Life After God?
Soul of Britain, with Michael Buerk, 11th June 2000
Soul of Britain, written and presented by Michael Buerk was broadcast in nine episodes in June & July 2000. This BBC TV series explored what people in Britain today really believe. What is their attitude to moral issues? What do they think about Christianity? The BBC commissioned the largest ever survey of beliefs and attitudes for this series.

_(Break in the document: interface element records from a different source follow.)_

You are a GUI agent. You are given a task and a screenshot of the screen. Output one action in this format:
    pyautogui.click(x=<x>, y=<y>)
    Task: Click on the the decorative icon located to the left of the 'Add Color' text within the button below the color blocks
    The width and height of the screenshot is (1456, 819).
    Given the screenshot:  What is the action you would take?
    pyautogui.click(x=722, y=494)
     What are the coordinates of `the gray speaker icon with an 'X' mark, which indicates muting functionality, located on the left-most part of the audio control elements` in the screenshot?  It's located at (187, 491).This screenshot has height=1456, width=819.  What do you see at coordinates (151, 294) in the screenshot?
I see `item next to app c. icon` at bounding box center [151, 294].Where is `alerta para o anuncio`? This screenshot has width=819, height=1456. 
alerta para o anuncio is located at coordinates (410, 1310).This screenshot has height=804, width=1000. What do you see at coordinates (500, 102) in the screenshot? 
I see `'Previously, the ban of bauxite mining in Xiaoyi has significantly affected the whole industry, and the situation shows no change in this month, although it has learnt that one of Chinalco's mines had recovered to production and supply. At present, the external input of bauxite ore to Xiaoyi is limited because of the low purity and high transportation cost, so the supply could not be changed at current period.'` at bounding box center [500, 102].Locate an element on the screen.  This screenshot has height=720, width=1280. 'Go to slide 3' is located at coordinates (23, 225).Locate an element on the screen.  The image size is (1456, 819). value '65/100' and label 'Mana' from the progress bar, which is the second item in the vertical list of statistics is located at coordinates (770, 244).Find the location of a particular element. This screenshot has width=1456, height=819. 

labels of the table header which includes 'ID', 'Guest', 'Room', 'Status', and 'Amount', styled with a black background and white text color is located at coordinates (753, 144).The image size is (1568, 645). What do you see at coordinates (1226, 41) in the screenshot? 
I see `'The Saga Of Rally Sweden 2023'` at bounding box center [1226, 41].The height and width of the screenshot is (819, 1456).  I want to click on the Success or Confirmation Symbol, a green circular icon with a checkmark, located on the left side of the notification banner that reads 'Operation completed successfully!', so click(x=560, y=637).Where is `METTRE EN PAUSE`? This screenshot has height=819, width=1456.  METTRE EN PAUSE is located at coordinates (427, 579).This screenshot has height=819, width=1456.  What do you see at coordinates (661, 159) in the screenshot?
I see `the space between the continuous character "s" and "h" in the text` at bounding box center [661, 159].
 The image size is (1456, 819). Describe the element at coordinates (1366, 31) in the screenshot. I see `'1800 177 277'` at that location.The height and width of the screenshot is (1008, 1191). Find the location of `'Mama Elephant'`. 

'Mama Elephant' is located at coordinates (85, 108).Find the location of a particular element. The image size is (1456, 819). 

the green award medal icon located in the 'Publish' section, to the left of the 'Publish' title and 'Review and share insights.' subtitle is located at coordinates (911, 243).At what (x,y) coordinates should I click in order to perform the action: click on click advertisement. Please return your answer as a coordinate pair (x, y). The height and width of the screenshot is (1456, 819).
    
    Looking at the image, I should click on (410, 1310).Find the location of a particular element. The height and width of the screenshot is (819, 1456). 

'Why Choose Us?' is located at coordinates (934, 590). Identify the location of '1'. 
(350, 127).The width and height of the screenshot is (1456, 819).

The first episode of Soul of Britain identified these major trends in the beliefs of British people:
- A sharp decline in over-all church attendance
- A loss of confidence in traditional Christian beliefs
- A continued place for religious rituals
- An increased commitment among the Church-going minority
- A rise in new forms of spirituality
Confusion and uncertainty
The second episode, titled 'Life After God' looked at the range of beliefs and ideas around now. Clearly we live in a world of tremendous confusion and uncertainty
According to the Soul of Britain Survey:
- Only 26% of us now believe in a personal God
- Yet 44% believe in some kind of spirit or life force - so nearly twice as many believe in the kind of force described in 'Star Wars', rather than in the personal God described in the Bible
- 48% of us say that we belong to a particular religion - a decrease of 10% in ten years
- And 31% of us believe that when we die, we cease to exist
- 12% of us just don't know what we believe
- 52% of us believe in heaven
- But only 28% believe in hell
- Yet 38% of us have some kind of awareness of God
- 29% of us have experienced a 'sacred presence' in nature
- 79% of us want a religious funeral
We are the first society in human history that does not have a shared worldview, a shared belief system about ourselves.
I think it was G K Chesterton, the author of the Father Brown stories, who said that when people stop believing in God, they do not just believe nothing. They believe anything and everything. We are surely seeing a remarkable rise in gullibility today, if nothing else. This theme recurs throughout Soul of Britain
The role of science
At the start of this program, Michael Buerk asks whether science has now displaced religion, and whether religious beliefs are nothing more than superstitions that we would be better off without.
- 22% of us believe that science has explained life's mysteries
- But 30% of us think that science may harm mankind
So there is a distrust of science and scientists. Buerk suggests that a scientific view of the world is not enough. It has been suggested that we still need a 'sense of the sacred' for the good of society.
But this kind of thinking is really very fuzzy indeed: Any kind of belief might be suggested because it is 'good for' society. The question is, what is true? Conversely, if society needs some kind of belief framework, does this suggest that there is something fundamental wrong with us when we abandon such beliefs?
We are unavoidably spiritual beings
This program illustrates the fact that we are spiritual beings by nature, and cannot get away from this- even though some of us try hard. We just cannot live with the idea that we are nothing but animals, or nothing but machines.
If we are just here as a result of a long process of blind chance, it is very odd that this process has thrown up creatures that are constitutionally unable to live with the reality of what they are. There seems to be a deep-rooted contradiction between the way we think about ourselves and the way we live in pratice. Could it be that there is something wrong with the way we think about ourselves?